How was Hogmanay? Me too. Very quiet.
And the Beeb still hasn’t listened to my pleas to put on repeats of Rikki Fulton’s the Reverend IM Jolly, still the funniest festive telly in my lifetime.
My New Year stovies and oatcakes went doon a treat, especially with my wee grandson, who declared: “You’re a great cook, Nana.” Ken is, I suspect that’s the nicest thing anyone will say to me throughout the year, even though his dad reckons he’s a sook. Too cruel.
He went on beat me at that hilarious but infernally difficult building blocks game, Jenga. Trounced by a seven-year-old.
We thought smoking was oh so sexy
Setting up my new calendar, something of a bombshell struck. In May, it will be two years since I stopped what I’d been doing since I was a feel-gype 14 – smoking.
The shock is that I hadn’t realised it was so long because I’ve barely missed my once-beloved faggies for a second. Fa’d hiv thocht it? Deffo nae family and friends. Some of them still think I slink off for a sly puff every now and then, so addicted was I to the wicked weed.
Last night, watching the Beatles documentary Get Back, I realised how, way back then, smokers barely had the nicotine stick oot their moos. The boys puffed as they played; John even had his plunked between his guitar strings.
Me and my late pal, Jenny, would buy five Cadets on the way to school and share them during the day. At the Beach or Palace dances, as we bopped roon oor handbags on the fleer – hoping to catch the eye of a likely loon – we’d also sook awa’ on the fags, thinkin’ that made us look oh, so sexy. Bampots. Come to think of it, we must have had the loons heavin’ with the guff o’ tobacco.
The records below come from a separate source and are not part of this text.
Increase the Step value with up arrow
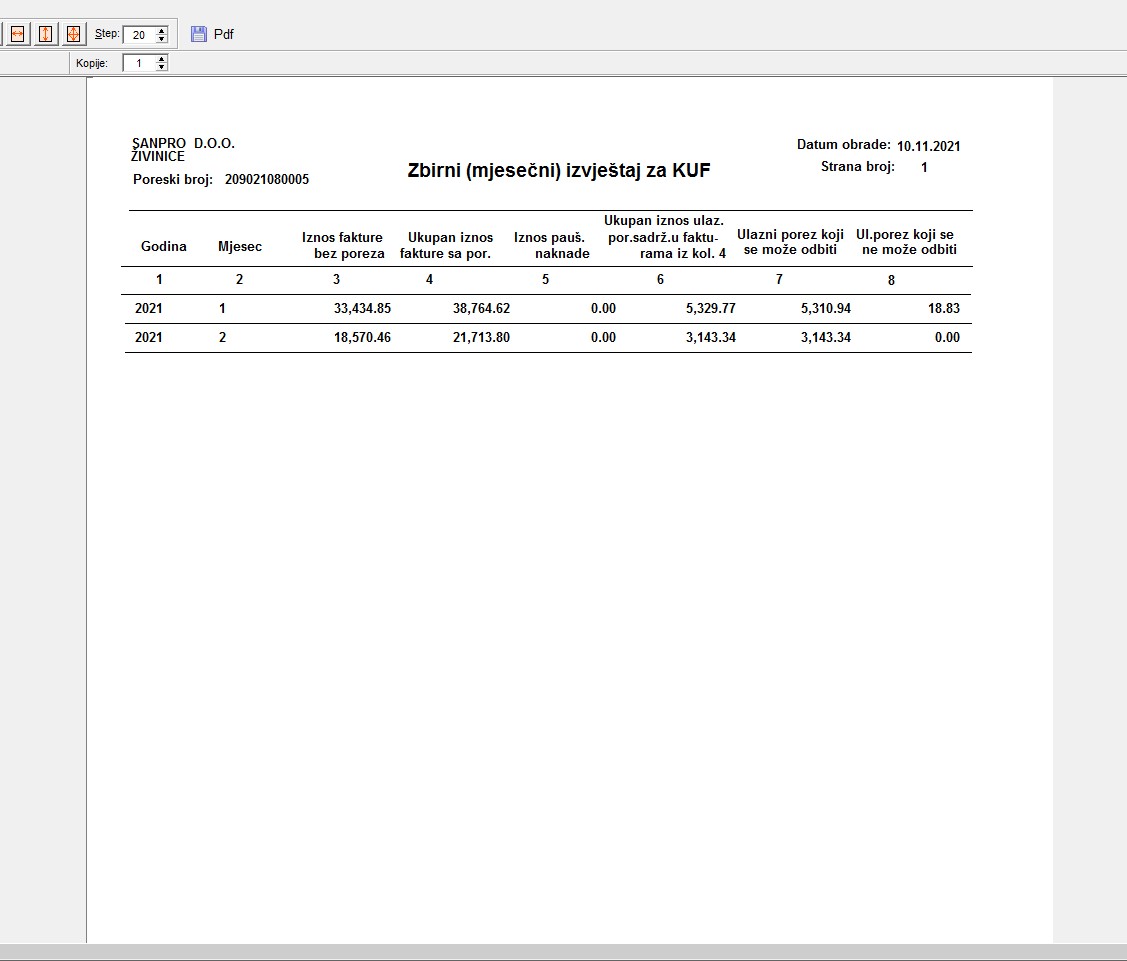Viewport: 1127px width, 961px height. 162,30
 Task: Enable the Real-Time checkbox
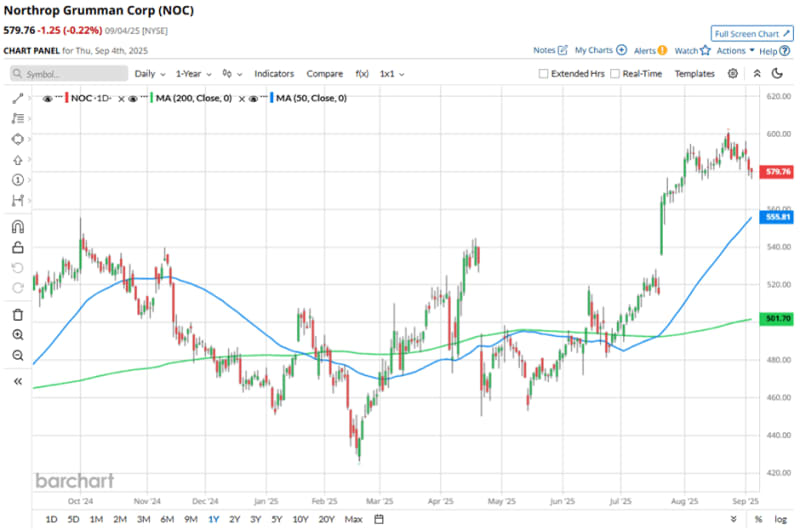[x=615, y=74]
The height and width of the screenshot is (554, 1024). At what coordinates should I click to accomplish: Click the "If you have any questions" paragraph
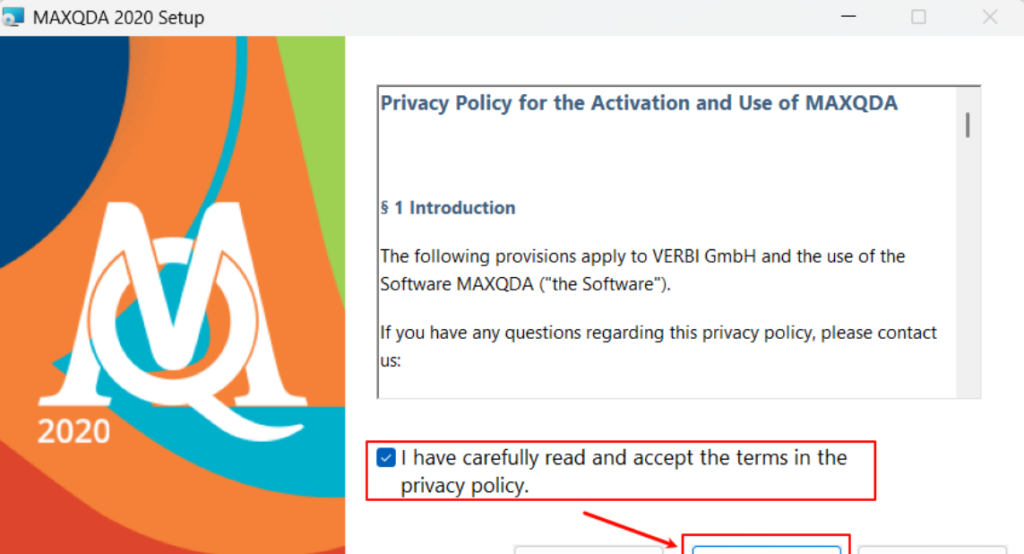pos(658,345)
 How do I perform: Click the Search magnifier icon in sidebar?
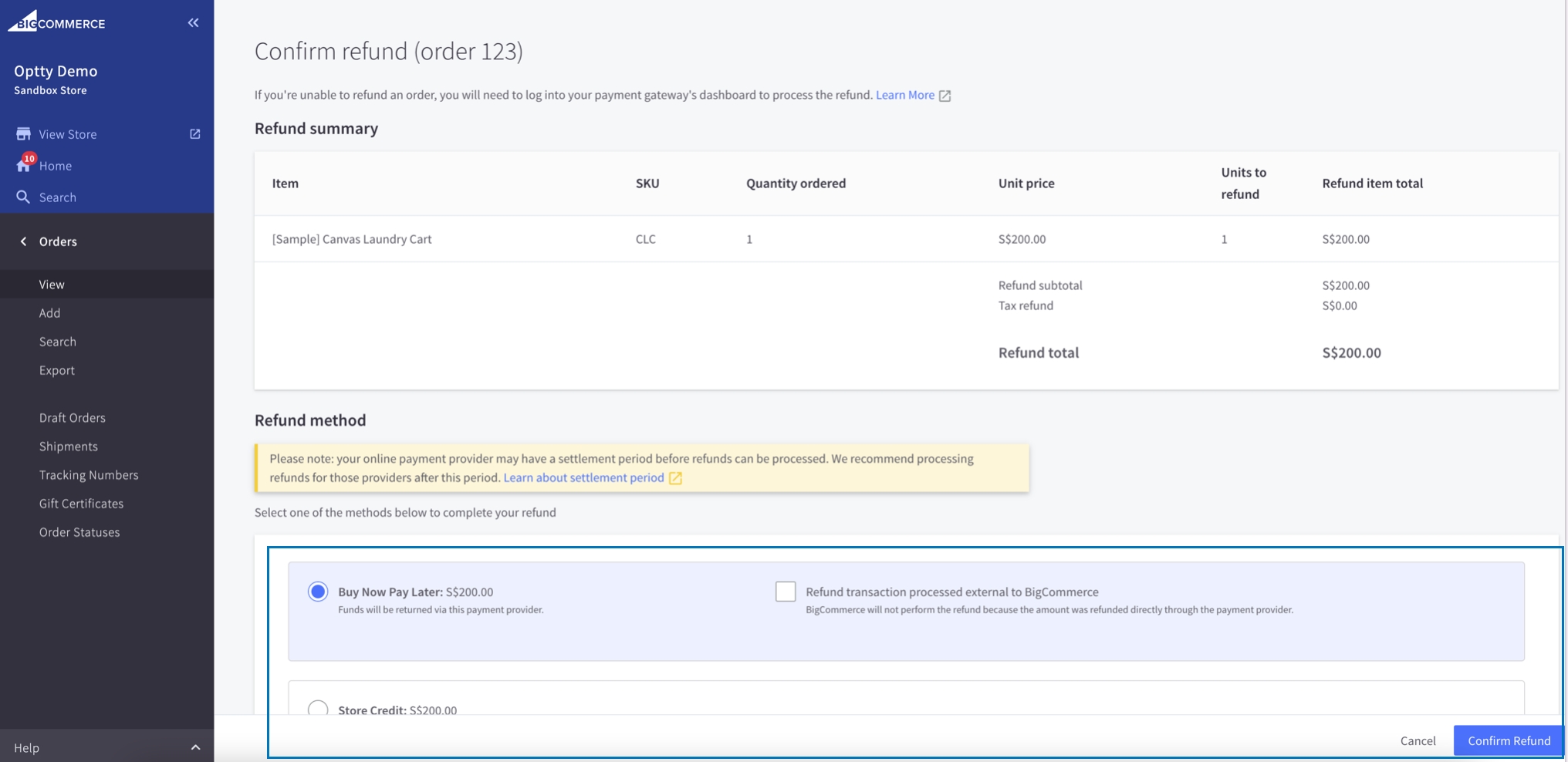tap(23, 197)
Beginning of 2020, when I started getting breathless and home-diagnosed emphysema, fear kicked in
I even ended up marrying a passionate anti-smoker, to whom I promised I’d stop when we married. But there was I, all in white, in the lavvies at The Amatola, demolishin’ a cigarette from a packet I’d primed a good mate to smuggle in for me.
Stopping was easy – thanks to pure terror
Pregnancy stopped me, naturally, when I cowked at nicotine, but – eejit that I am – started again aboot a fortnight after the twins were ootski. Hypnosis and acupuncture were unmitigated disasters.
Absorbed at my typewriter at work, I’d often have two lit fags in the overflowing ashtray. As al’ age approached, I was the only wrinklie hingin’ aboot ootside restaurants and bars with a crowd of rowdy youngsters. Beginning of 2020, when I started getting breathless and home-diagnosed emphysema, fear kicked in.
Literally seeing each as a nail in my coffin, I went down to just a pucklie a day. Then I couldna even thole one.
After an X-ray, the doc reckoned my problem was, quite simply, being fat. Lost a stone, then put it back on again.
So, stopping smoking was easy-peasy, thanks to pure terror. Now, how do I give up crisps, tatties, fish suppers, cheese, After Eights – and a’thing to which I’m now a hopeless addict?